EXERCISE — Please set out the lines from the one containing "Task: Click the Spouse's Name input field" through the one containing "Action: pos(410,342)", both included, as a JSON list of strings with one string per line. Skip any blank lines and leave out the pictures.

EXERCISE MATERIAL —
* BEGIN *
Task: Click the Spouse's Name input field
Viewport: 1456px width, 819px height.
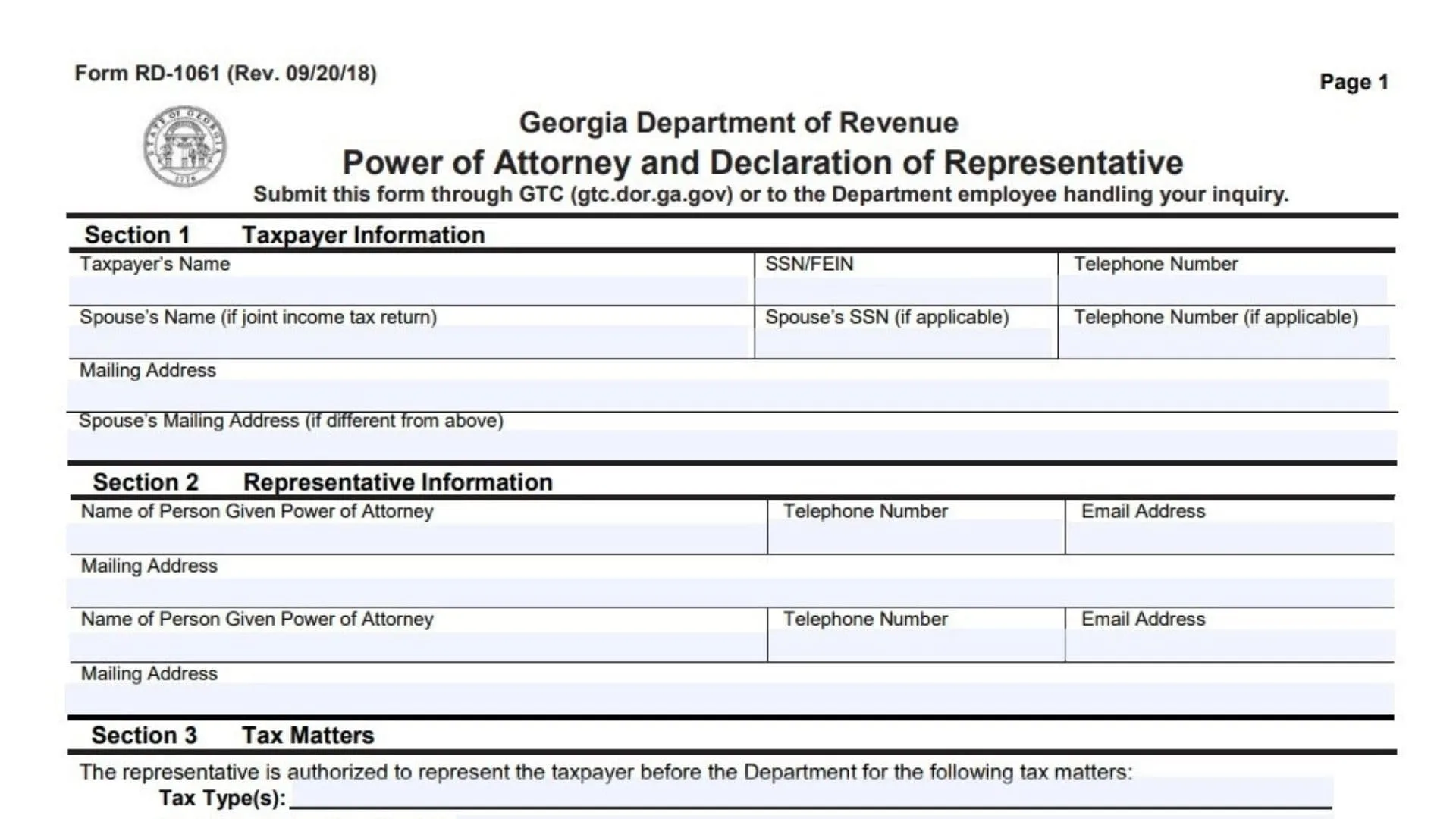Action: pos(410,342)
* END *
* BEGIN *
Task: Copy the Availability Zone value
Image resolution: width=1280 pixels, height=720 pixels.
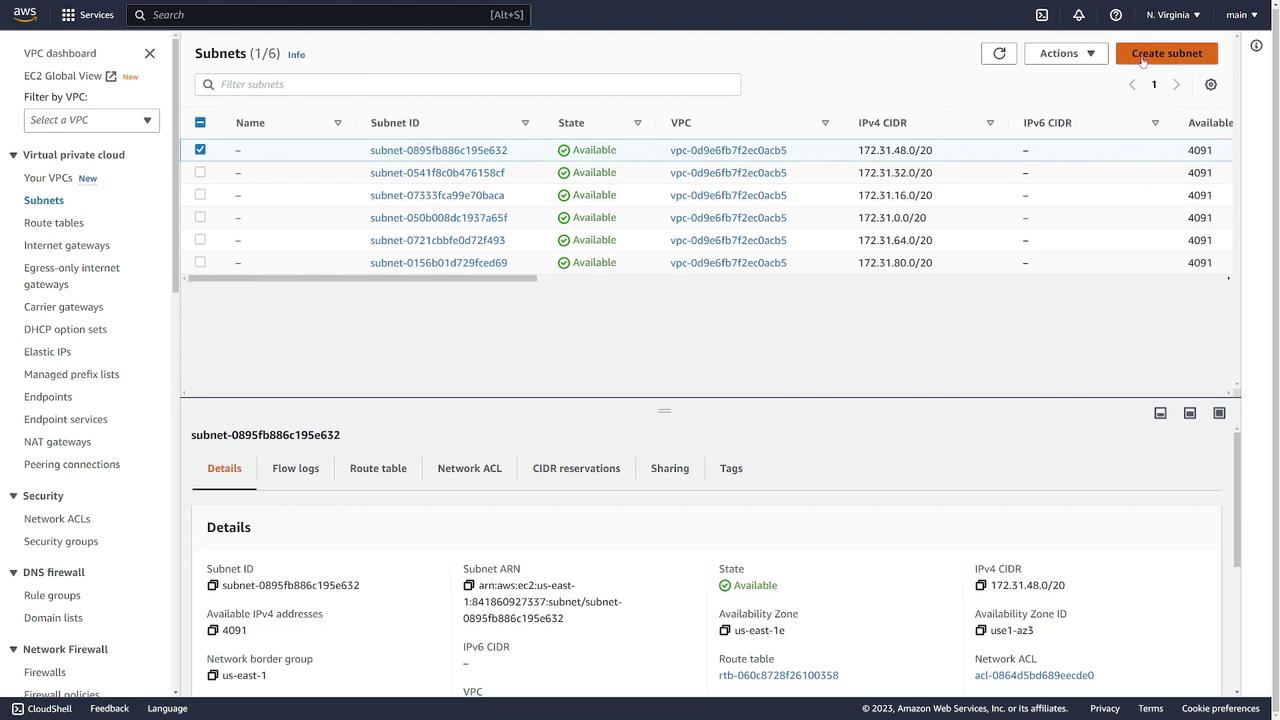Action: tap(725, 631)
* END *
* BEGIN *
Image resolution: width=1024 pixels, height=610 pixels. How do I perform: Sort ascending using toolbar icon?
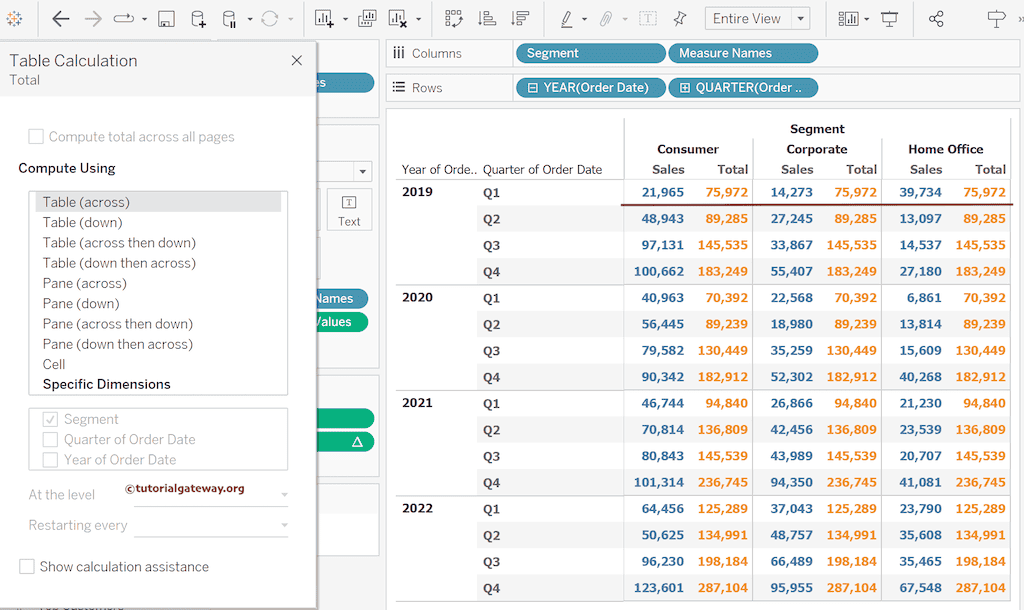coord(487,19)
* END *
EXERCISE OUTPUT —
[
  "Task: Click the Spouse's Name input field",
  "Viewport: 1456px width, 819px height.",
  "Action: pos(410,342)"
]